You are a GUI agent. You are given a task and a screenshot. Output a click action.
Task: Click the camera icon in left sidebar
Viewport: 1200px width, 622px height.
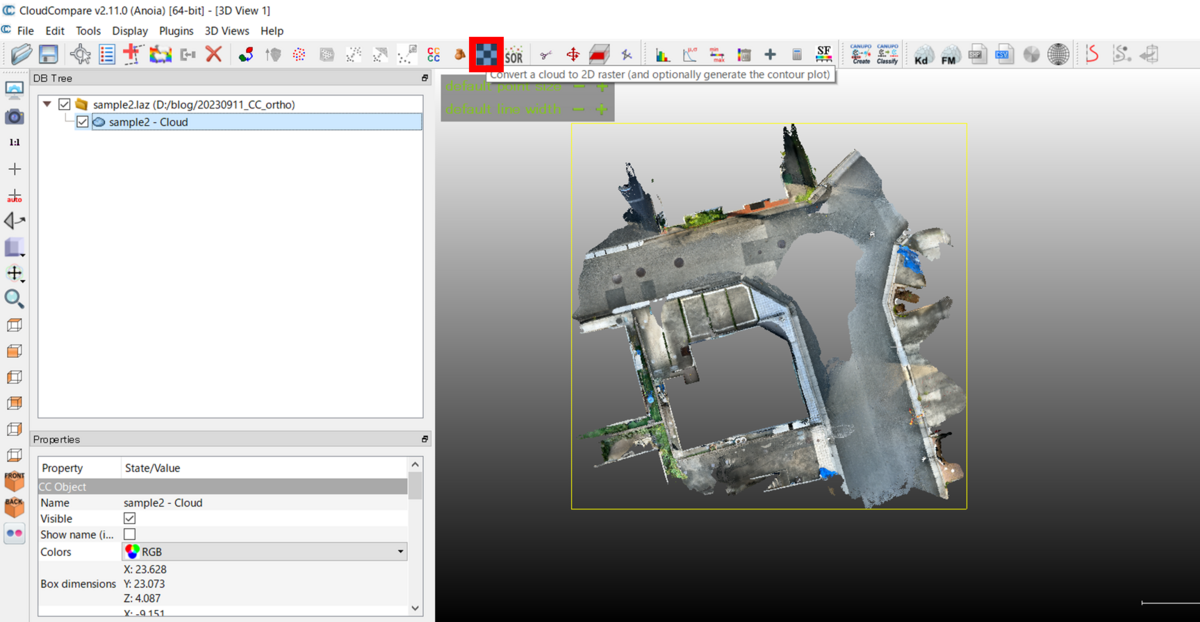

...

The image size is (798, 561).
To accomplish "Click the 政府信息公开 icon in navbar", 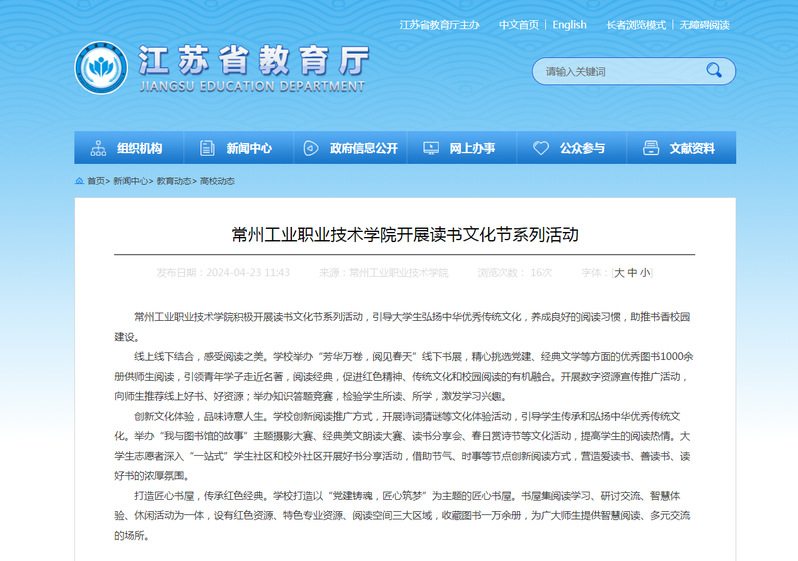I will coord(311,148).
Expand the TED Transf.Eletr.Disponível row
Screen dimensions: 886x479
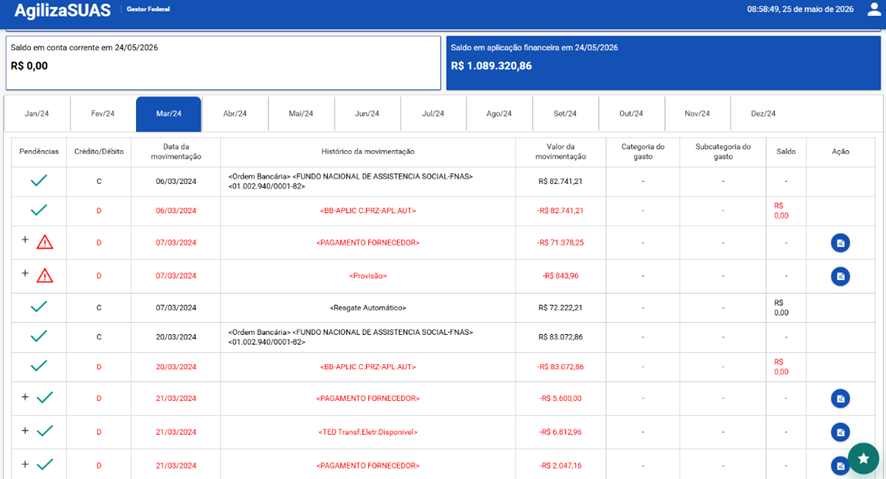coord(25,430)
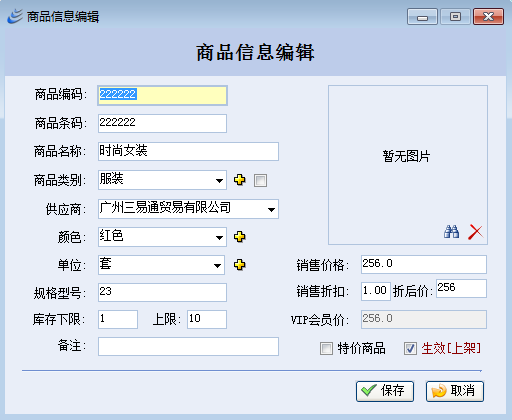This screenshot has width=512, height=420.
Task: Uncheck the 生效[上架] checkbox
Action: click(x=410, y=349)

## EXERCISE GOAL
Begin with the line that has "You are a GUI" in the listing above and end after the line that has "Viewport: 1200px width, 622px height."; output those lines exactly.

## SOLUTION TO THE PROBLEM
You are a GUI agent. You are given a task and a screenshot. Output a click action.
Task: Click the camera icon in left sidebar
Viewport: 1200px width, 622px height.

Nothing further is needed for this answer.